Items from a dataset:
- Opening Delimiter -
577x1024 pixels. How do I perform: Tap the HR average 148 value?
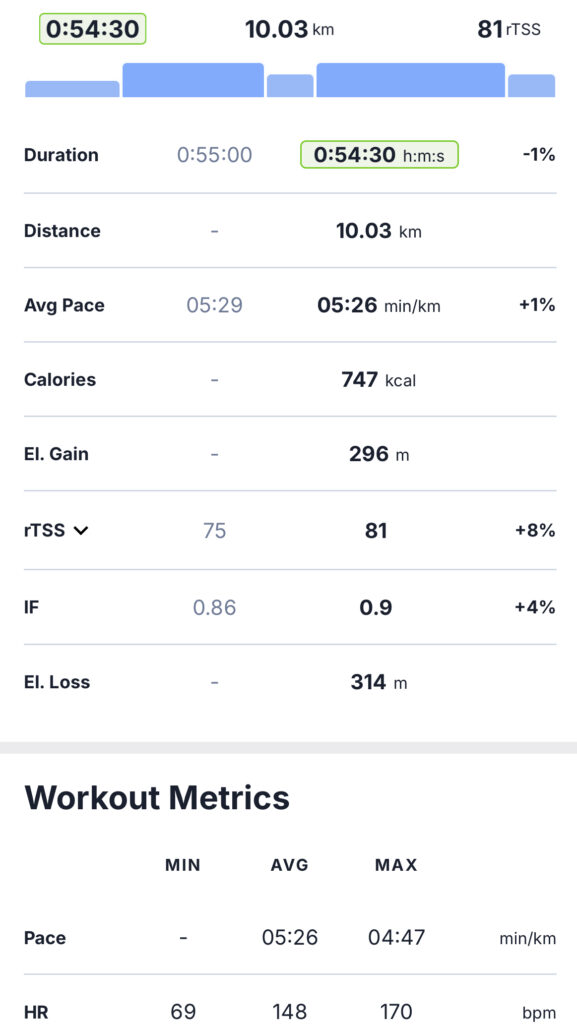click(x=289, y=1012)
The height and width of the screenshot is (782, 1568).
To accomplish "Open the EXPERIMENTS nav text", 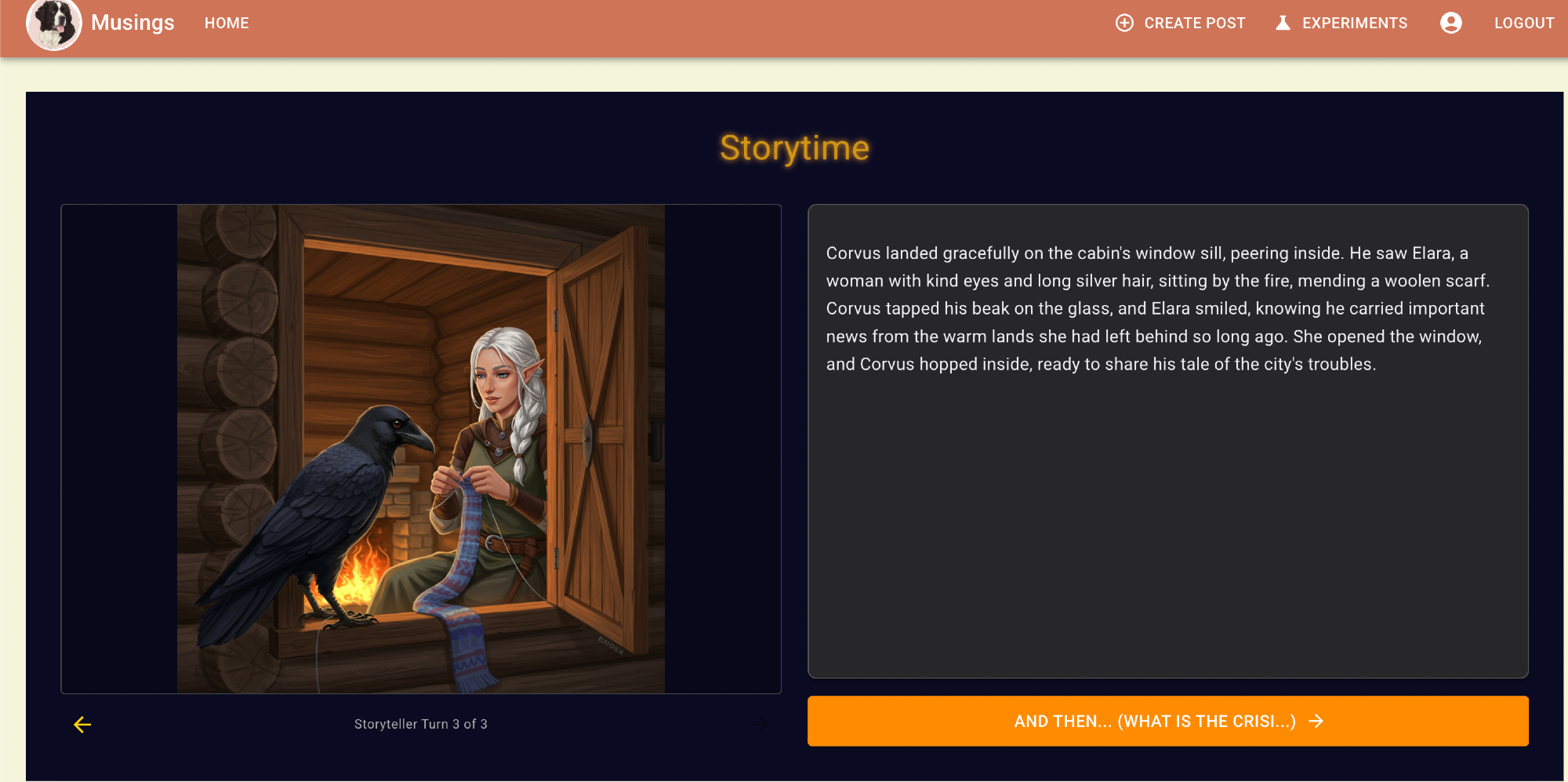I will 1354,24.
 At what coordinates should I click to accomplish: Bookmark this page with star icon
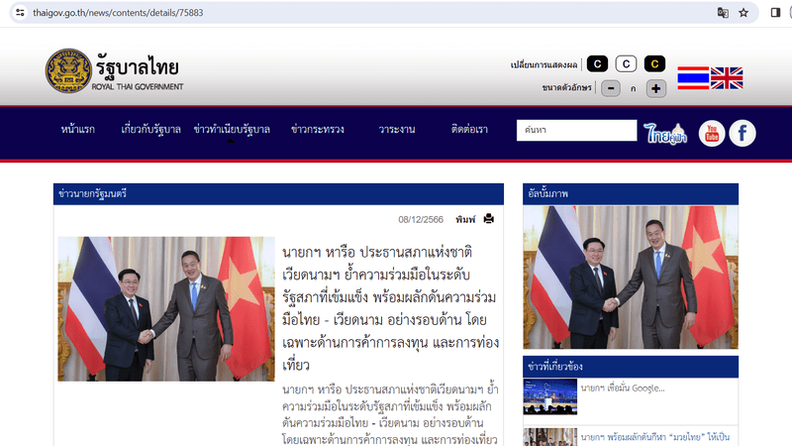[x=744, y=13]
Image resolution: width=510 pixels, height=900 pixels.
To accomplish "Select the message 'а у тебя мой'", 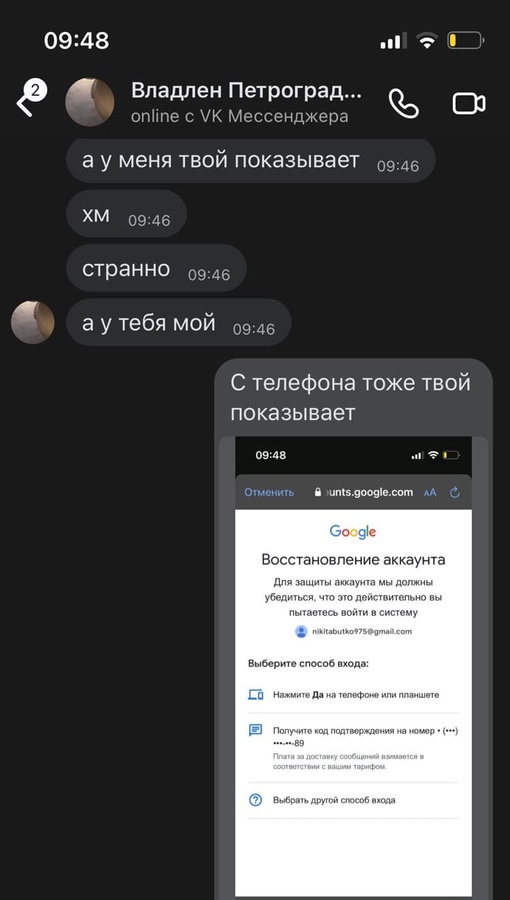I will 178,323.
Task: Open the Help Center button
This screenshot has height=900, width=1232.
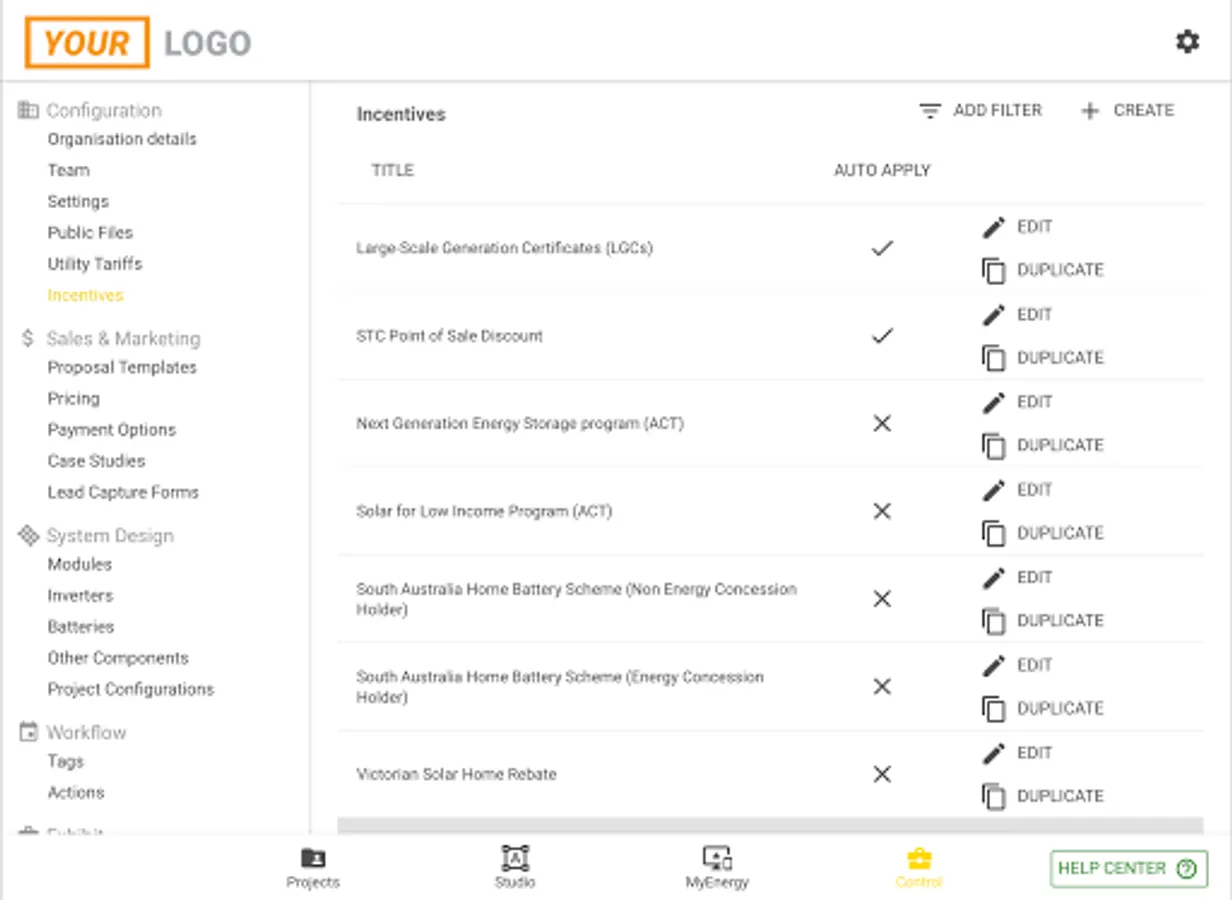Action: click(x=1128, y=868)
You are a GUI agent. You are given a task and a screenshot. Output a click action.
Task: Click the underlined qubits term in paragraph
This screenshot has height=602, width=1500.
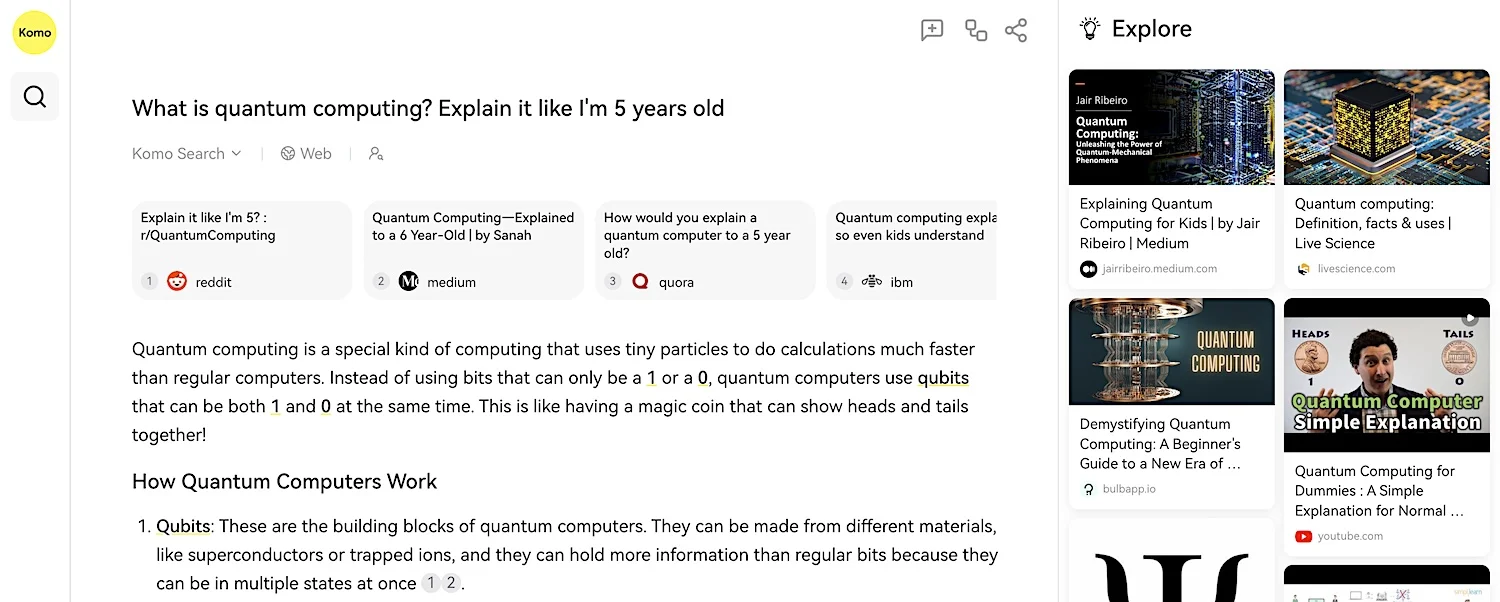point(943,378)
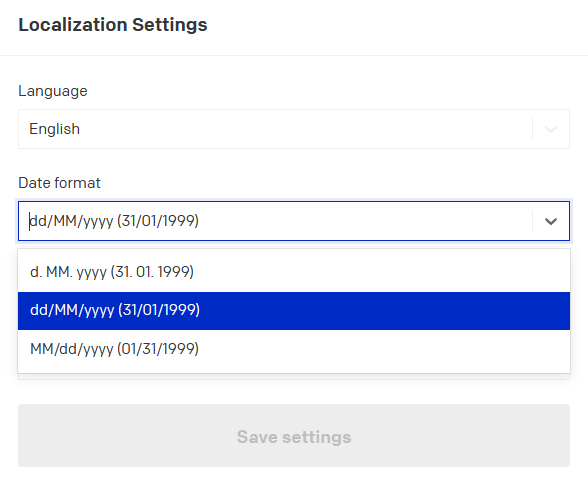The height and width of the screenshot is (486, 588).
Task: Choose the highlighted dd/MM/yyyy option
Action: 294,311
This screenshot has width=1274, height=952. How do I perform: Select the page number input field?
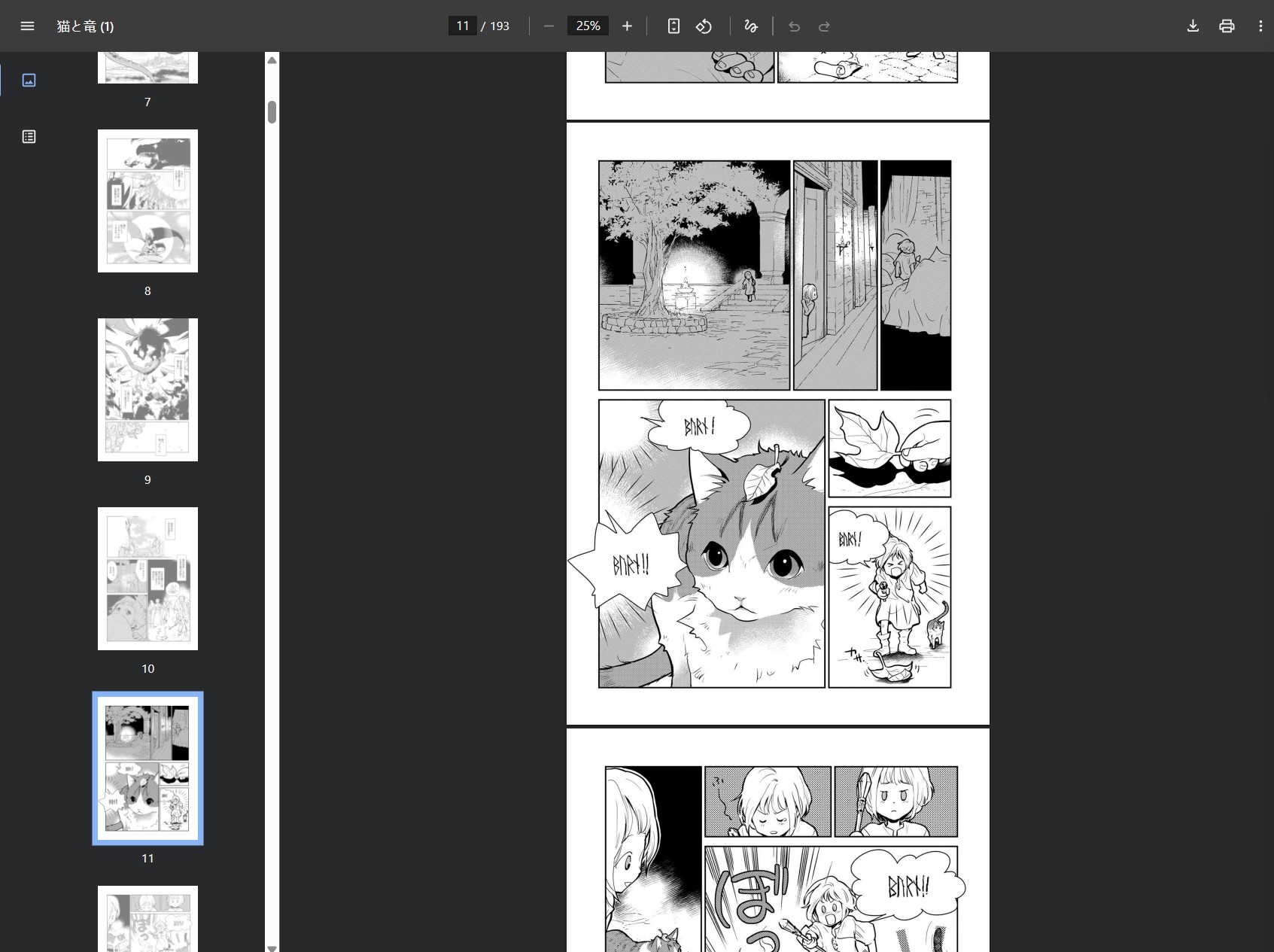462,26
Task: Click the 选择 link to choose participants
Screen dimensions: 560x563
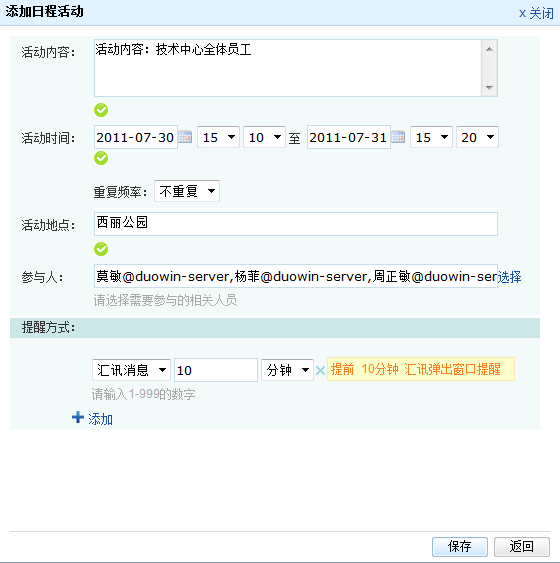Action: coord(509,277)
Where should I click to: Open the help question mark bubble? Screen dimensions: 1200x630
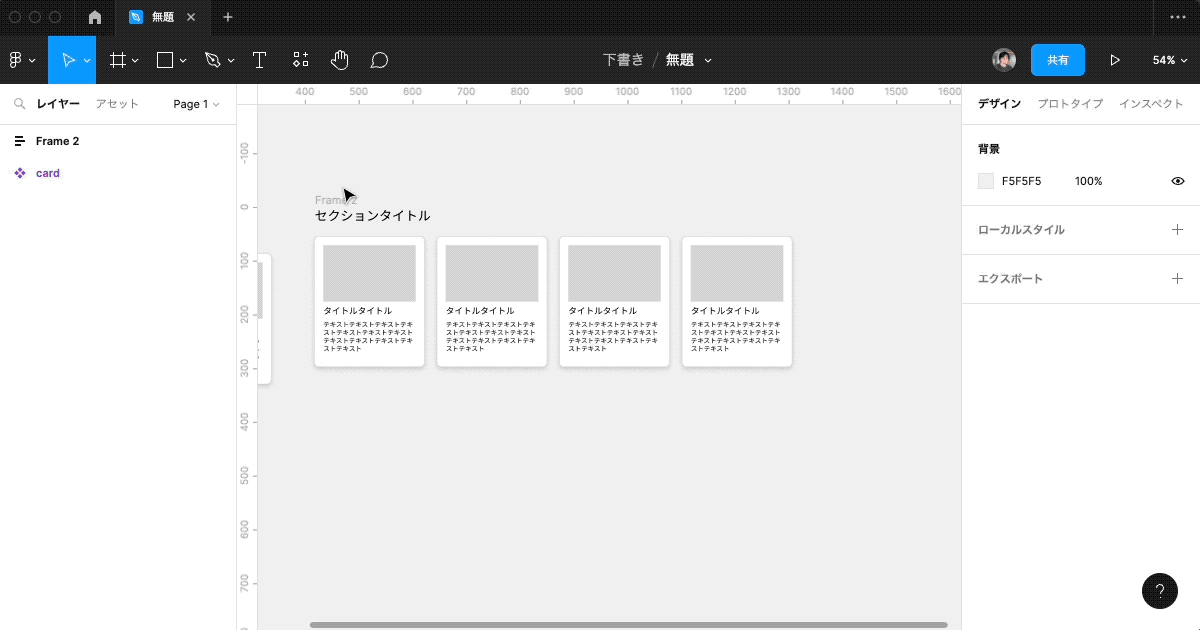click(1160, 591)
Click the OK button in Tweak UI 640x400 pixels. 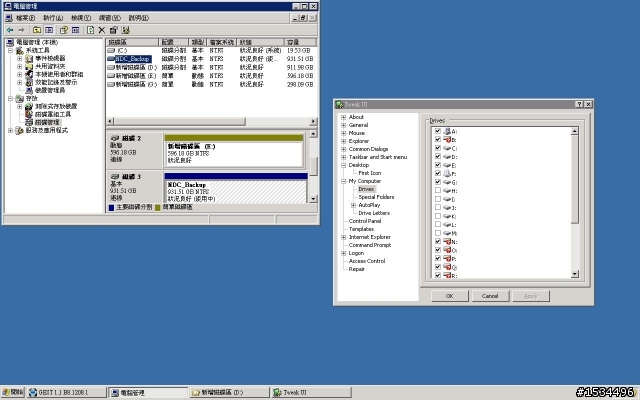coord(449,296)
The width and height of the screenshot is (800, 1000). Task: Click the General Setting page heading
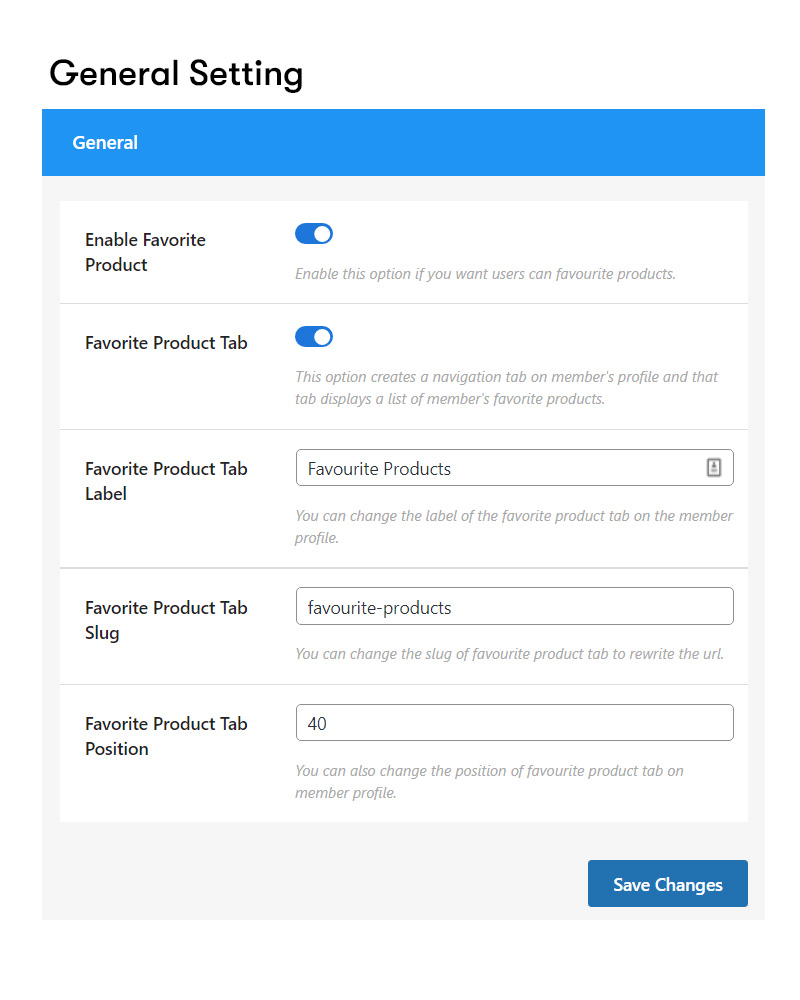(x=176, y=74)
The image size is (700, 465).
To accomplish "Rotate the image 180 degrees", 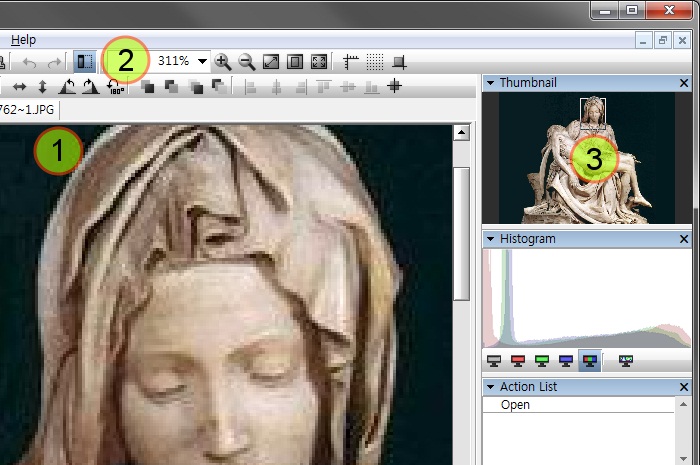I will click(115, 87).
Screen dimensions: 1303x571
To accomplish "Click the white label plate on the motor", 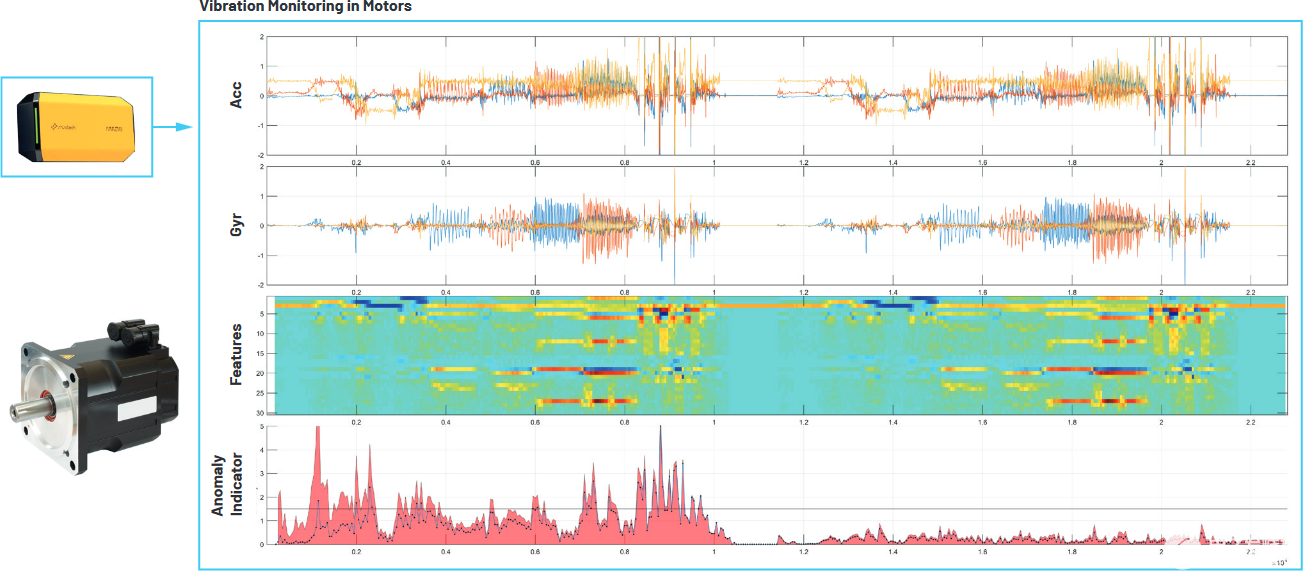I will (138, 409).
- Closing Delimiter -
Work order ::
Looking above, find the stretch of lines that opens with the one holding "This screenshot has height=900, width=1232." and closes with the one holding "Task: Click the 选择". Copy it exactly, pictures excluded.

Written reply ::
This screenshot has height=900, width=1232.
Action: click(x=1128, y=868)
You are a GUI agent. You are given a task and a screenshot. Output a click action.
Task: Click the underlined qubits term in paragraph
This screenshot has height=602, width=1500.
point(943,378)
The height and width of the screenshot is (486, 588).
Task: Choose the highlighted dd/MM/yyyy option
Action: 294,311
This screenshot has width=1274, height=952. How do I perform: Select the page number input field?
462,26
Task: Click the 选择 link to choose participants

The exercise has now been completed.